Re: [PATCH 5/5] vfio-pci: Best-effort huge pfnmaps with !MAP_FIXED mappings

From: Jason Gunthorpe
Date: Tue Jun 24 2025 - 19:40:52 EST


On Tue, Jun 24, 2025 at 04:37:26PM -0400, Peter Xu wrote:
> On Thu, Jun 19, 2025 at 03:40:41PM -0300, Jason Gunthorpe wrote:
> > Even with this new version you have to decide to return PUD_SIZE or
> > bar_size in pci and your same reasoning that PUD_SIZE make sense
> > applies (though I would probably return bar_size and just let the core
> > code cap it to PUD_SIZE)
>
> Yes.
>
> Today I went back to look at this, I was trying to introduce this for
> file_operations:
>
> int (*get_mapping_order)(struct file *, unsigned long, size_t);
>
> It looks almost good, except that it so far has no way to return the
> physical address for further calculation on the alignment.
>
> For THP, VA is always calculated against pgoff not physical address on the
> alignment.

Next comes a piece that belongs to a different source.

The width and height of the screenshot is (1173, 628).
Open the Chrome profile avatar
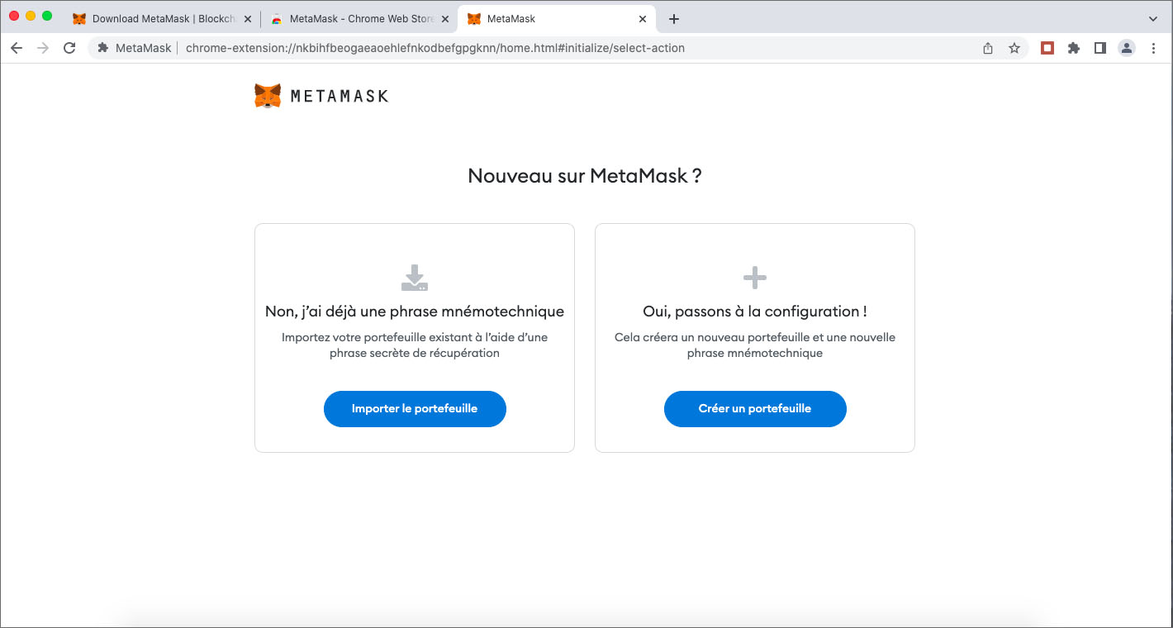(x=1127, y=48)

I think it's OK for THP, because every 2M THP folio will be
> naturally 2M aligned on the physical address, so it fits when e.g. pgoff=0
> in the calculation of thp_get_unmapped_area_vmflags().
>
> Logically it should even also work for vfio-pci, as long as VFIO keeps
> using the lower 40 bits of the device_fd to represent the bar offset,
> meanwhile it'll also require PCIe spec asking the PCI bars to be mapped
> aligned with bar sizes.
>
> But from an API POV, get_mapping_order() logically should return something
> for further calculation of the alignment to get the VA. pgoff here may not
> always be the right thing to use to align to the VA: after all, pgtable
> mapping is about VA -> PA, the only reasonable and reliable way is to align
> VA to the PA to be mappped, and as an API we shouldn't assume pgoff is
> always aligned to PA address space.

My feeling, and the reason I used the phrase "pgoff aligned address",
is that the owner of the file should already ensure that for the large
PTEs/folios:
pgoff % 2**order == 0
physical % 2**order == 0

So, things like VFIO do need to hand out high alignment pgoffs to make
this work - which it already does.

To me this just keeps thing simpler. I guess if someone comes up with
a case where they really can't get a pgoff alignment and really need a
high order mapping then maybe we can add a new return field of some
kind (pgoff adjustment?) but that is so weird I'd leave it to the
future person to come and justfiy it.

Jason